If you are unclear about what constitutes academic dishonesty it is your responsibility to contact the instructors or consult the CLAS policy (online version). Be aware that repeated academic dishonesty offenses lead to suspension or expulsion from the University.
Communicating with the Instructors:
We welcome questions related to the course.
Students are strongly encouraged to post their class-related questions on Piazza (publicly or privately, as appropriate) rather than emailing questions to the teaching staff.
Questions sent by email will receive lower priority.
We will try to answer all questions, posted or emailed,
by the end of the following day.
We will occasionally send email announcements to all students in the class.
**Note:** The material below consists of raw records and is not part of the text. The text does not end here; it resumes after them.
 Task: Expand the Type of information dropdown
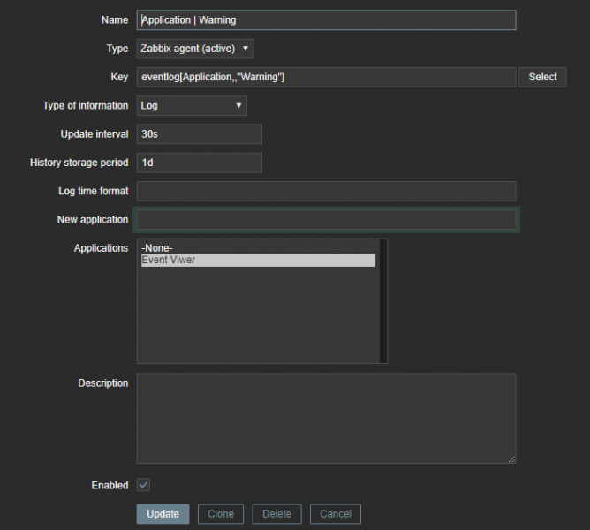pos(192,106)
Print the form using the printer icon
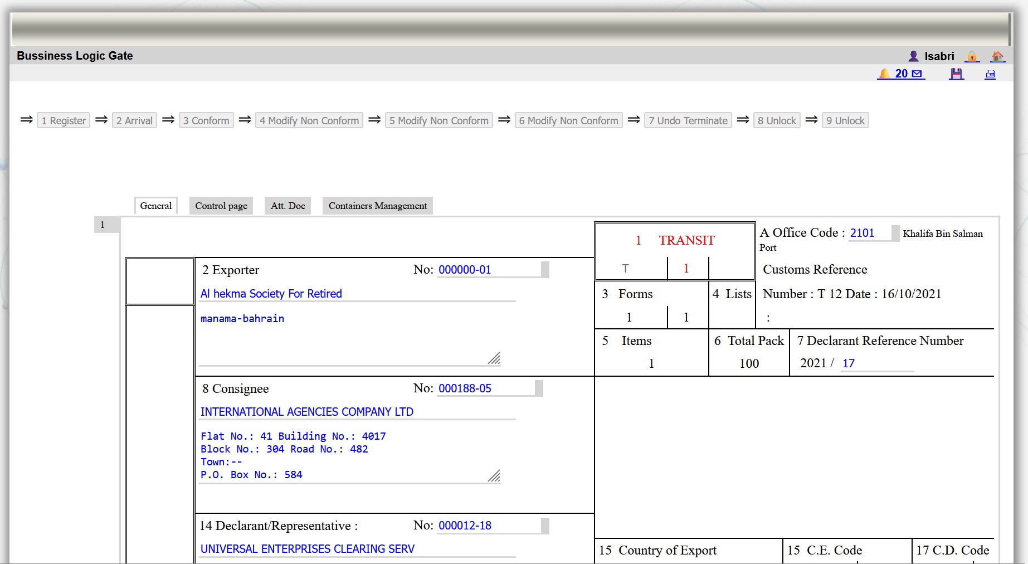 pos(990,74)
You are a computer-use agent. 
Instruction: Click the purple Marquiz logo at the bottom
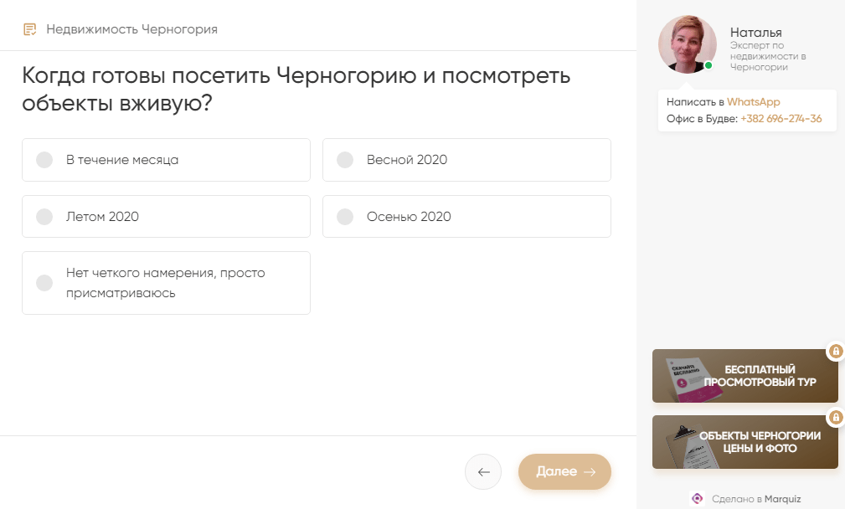coord(696,498)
Recall that you are responsible for all official correspondence sent to your Hawkmail address (see General CLAS Policies on electronic Communication below).
Assigned Readings: Students are expected to study all the material assigned as required readings, even if that material is not explicitly discussed in class or in the homeworks.
Additional Readings and Discussions: Students are encouraged to go over any specifically suggested readings and consult any relevant materials beyond those provided on the course's web site. They are also encouraged to discuss the course topics with their classmates. It is a genuinely helpful learning activity having to formulate one's own thoughts about the material well enough to express them to others.
Attendance: Students are expected to attend all classes. Their knowledge and therefore their grade depends on it. They are responsible for all announcements and material covered during class even if they did not attend.
Extra Credit: No extra-credit assignments or tests will be given on an individual basis (although they maybe given to the whole class).
Make-up Exams: Make-up exams will be offered only if there is a serious, documented reason for not being able to take a scheduled exam, and if the request is made at least a week before the exam.
Regrading: Students thinking a graded assignment or test has been misgraded and deserves a regrading are invited to let the instructor know. The instructor welcomes and will give full consideration to all well motivated regrading requests.